What is job retry?
Job Retry is the process of reattempting a failed task based on a predefined policy to ensure successful completion.
Job Retry is the process of reattempting a failed task based on a predefined policy to ensure successful completion.
Job retry is a mechanism that automatically repeats a request that has failed. It is particularly useful when there is a chance of success upon retrying, such as for error codes 500 (Internal Server Error) and 503 (Service Unavailable). This mechanism helps in handling temporary external system and network issues, ensuring that transient errors do not cause permanent job failures.
By implementing job retry, systems can improve their reliability and resilience. This is because temporary issues are often resolved without manual intervention, allowing jobs to complete successfully after a few retries.
In AWS Batch, failed jobs can be automatically retried by applying a retry strategy to job definitions and jobs. This means that if a job fails due to reasons other than invalid job definitions, it will be retried according to the specified strategy.
In Oracle, the job operation is executed using the stored input when a failed or canceled job execution is retried. This ensures that the job can be rerun without requiring manual reconfiguration or input.
This approach simplifies the retry process and ensures consistency in job execution, as the same input parameters are used for each retry attempt.
In VMware vSphere, Veeam Backup & Replication attempts to process failed VMs during a job retry. This ensures that backup jobs can complete successfully even if some VMs fail initially.
The retry mechanism helps in maintaining data integrity and availability by ensuring that all VMs are backed up, even if some require multiple attempts.
The Seven Bridges platform can automatically retry failed jobs in some cases to avoid task failure. This helps in ensuring that tasks are completed successfully despite transient issues.
In dbt Cloud, a job run that completed with an Error status can be rerun from the point of failure or from the start. This flexibility allows users to choose the most appropriate retry strategy based on the nature of the error.
This approach helps in minimizing the time and resources required for job retries, as users can opt to rerun only the failed portions of the job.
In Rundeck, on the next retry execution, only the remaining nodes are targeted if the job ran on multiple nodes and some failed. This ensures that the retry process is efficient and only focuses on the failed nodes.

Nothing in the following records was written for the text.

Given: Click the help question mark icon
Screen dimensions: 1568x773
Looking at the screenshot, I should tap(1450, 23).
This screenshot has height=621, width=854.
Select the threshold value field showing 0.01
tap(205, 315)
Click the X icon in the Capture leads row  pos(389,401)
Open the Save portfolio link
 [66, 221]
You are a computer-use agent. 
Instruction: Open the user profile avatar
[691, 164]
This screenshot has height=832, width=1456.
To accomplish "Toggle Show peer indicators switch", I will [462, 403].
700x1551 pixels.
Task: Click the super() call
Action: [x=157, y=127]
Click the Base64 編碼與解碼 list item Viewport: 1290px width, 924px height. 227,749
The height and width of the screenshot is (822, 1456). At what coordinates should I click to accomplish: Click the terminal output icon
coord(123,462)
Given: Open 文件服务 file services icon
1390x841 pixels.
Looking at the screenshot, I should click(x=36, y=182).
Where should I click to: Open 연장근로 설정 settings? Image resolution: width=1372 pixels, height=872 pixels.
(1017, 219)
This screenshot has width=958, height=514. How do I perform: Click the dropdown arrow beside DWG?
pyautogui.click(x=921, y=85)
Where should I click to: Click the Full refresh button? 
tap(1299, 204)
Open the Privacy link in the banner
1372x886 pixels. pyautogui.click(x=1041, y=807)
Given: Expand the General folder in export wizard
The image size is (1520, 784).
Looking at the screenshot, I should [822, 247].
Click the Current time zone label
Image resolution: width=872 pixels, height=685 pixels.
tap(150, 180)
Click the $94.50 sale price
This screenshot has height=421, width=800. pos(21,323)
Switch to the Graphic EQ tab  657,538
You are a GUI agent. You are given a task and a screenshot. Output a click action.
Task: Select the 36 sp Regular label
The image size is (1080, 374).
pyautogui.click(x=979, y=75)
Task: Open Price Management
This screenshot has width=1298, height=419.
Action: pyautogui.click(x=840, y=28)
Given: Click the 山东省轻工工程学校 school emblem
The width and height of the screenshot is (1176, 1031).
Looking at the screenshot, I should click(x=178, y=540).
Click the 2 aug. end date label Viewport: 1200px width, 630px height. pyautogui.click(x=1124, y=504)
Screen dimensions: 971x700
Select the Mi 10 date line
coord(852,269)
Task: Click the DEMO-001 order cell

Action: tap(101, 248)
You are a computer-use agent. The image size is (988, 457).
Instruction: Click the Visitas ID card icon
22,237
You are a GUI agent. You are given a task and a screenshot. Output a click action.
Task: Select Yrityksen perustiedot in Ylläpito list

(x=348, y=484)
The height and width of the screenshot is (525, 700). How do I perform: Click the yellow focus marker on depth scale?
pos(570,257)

This approach helps in optimizing resource usage and reducing the time required for job retries, as only the failed nodes are retried.
In Streamsets, Data Collector retries the pipeline if it encounters a stage-level error that might cause a standalone pipeline to fail. This ensures that the pipeline can complete successfully despite transient errors.
The retry mechanism helps in maintaining data integrity and ensuring that pipelines can complete successfully even if some stages require multiple attempts.